El 29 de junio de 1868, mediante la bula Aeterni Patris, el papa Pío IX (1846-1878) convocaba un concilio cuyo comienzo se fijaba para el 8 de diciembre de 1869 en el Vaticano. La bula declaraba que el concilio se ocuparía de "examinar diligentemente todo lo que en estos difíciles tiempos sea mejor para la gloria de Dios, integridad de la fe, honor del culto divino y salud de las almas." Pero, en realidad, la convocatoria del concilio, conocido como Vaticano I, respondía exclusivamente al deseo del papa de conseguir la infalibilidad, para él y, por ende y al tratarse de un dogma, para todos sus antecesores y sucesores.
Cercado por las tropas que peleaban para conseguir la unidad de Italia y a punto de perder los llamados Estados Pontificios, Pío IX consideraba que tal declaración fortificaría el carisma y el poder que creía estar perdiendo sobre la grey católica, y de este modo se fortificaría también la Iglesia, amenazada, según el pontífice y no pocos intelectuales católicos, por el liberalismo y el socialismo, principalmente.

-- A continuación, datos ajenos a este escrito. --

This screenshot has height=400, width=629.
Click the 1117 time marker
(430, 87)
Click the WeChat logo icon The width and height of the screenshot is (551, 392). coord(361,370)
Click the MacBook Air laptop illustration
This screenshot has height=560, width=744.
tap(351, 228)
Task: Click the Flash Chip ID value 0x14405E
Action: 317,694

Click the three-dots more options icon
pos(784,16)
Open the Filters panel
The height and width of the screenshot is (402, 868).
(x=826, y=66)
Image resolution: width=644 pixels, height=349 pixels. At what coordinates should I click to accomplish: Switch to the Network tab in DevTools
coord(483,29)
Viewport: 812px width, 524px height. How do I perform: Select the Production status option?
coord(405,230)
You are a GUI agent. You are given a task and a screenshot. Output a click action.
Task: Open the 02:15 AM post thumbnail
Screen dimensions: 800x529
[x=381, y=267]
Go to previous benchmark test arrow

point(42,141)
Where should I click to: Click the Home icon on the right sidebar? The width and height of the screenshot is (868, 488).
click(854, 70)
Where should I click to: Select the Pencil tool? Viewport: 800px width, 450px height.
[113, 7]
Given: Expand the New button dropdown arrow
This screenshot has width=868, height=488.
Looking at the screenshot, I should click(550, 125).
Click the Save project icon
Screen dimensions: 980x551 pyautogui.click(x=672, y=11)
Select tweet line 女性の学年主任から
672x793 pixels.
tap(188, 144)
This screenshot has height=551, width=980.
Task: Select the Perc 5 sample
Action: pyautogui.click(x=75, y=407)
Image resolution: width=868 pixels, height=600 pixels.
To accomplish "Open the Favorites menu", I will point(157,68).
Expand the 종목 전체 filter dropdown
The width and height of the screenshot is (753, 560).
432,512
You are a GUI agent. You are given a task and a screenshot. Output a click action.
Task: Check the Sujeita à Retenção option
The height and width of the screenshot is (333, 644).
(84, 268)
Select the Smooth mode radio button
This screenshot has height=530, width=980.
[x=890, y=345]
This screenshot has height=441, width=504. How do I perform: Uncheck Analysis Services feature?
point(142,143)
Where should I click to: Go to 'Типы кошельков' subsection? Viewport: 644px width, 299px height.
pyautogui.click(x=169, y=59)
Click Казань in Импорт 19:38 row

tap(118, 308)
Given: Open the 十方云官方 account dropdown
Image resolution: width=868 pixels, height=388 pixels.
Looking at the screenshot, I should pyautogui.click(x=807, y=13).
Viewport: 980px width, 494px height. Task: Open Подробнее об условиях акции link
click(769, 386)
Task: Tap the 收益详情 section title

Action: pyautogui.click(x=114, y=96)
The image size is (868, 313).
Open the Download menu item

El desarrollo del concilio no fue fácil para el pontífice. A la magna asamblea habían sido invitados los distintos cristianismos denominados protestantes y los ortodoxos orientales, pero todos se negaron a asistir. Entre los padres asistentes, la mitad, más o menos, estaba en contra de la infalibilidad, unos por parecerle ridícula la pretensión de Pío IX, otros por considerarla inoportuna, pero la insistencia papal, incluidas amenazas de excomuniones y anatemas, acabó dando el resultado apetecido, aunque no en el grado de asentimiento esperado y deseado por el pontífice. Así, de los 747 padres conciliares, 157 se fueron ausentando del concilio en medio de las discusiones teológicas. Posteriormente, el 18 de julio de 1870, día de la votación final, 55 no acudieron a la misma y se marcharon de Roma, de modo que el resultado definitivo fue el de 535 votos a favor y 2 en contra, resultado que 1870 años después de la aparición del cristianismo otorgaba a un hombre la imposibilidad de equivocarse, aunque, eso sí, sólo en determinadas materias y situaciones. Pero cómo había empezado todo. Del Jesús histórico no sabemos directamente nada, pues nada dejó él escrito. La mayoría de los historiadores y eruditos admiten su existencia real, aunque, ciertamente, una minoría la niega. Todo lo que sabemos de él es lo que nos cuentan los evangelios. Por tanto, a quien se cree en cuanto a sus dichos y a sus hechos no es a Jesús, sino a los evangelistas y uno se pregunta cómo pudieron éstos conocer, por ejemplo, lo que le ocurrió a Jesús en el desierto, si el Maestro se retiró solo y solo permaneció en él durante cuarenta días. O cómo pudieron conocer el padecimiento de Jesús en el huerto de Getsemaní, si, del mismo modo, el Maestro se alejó de los discípulos que lo acompañaban y, para colmo, éstos se quedaron durmiendo.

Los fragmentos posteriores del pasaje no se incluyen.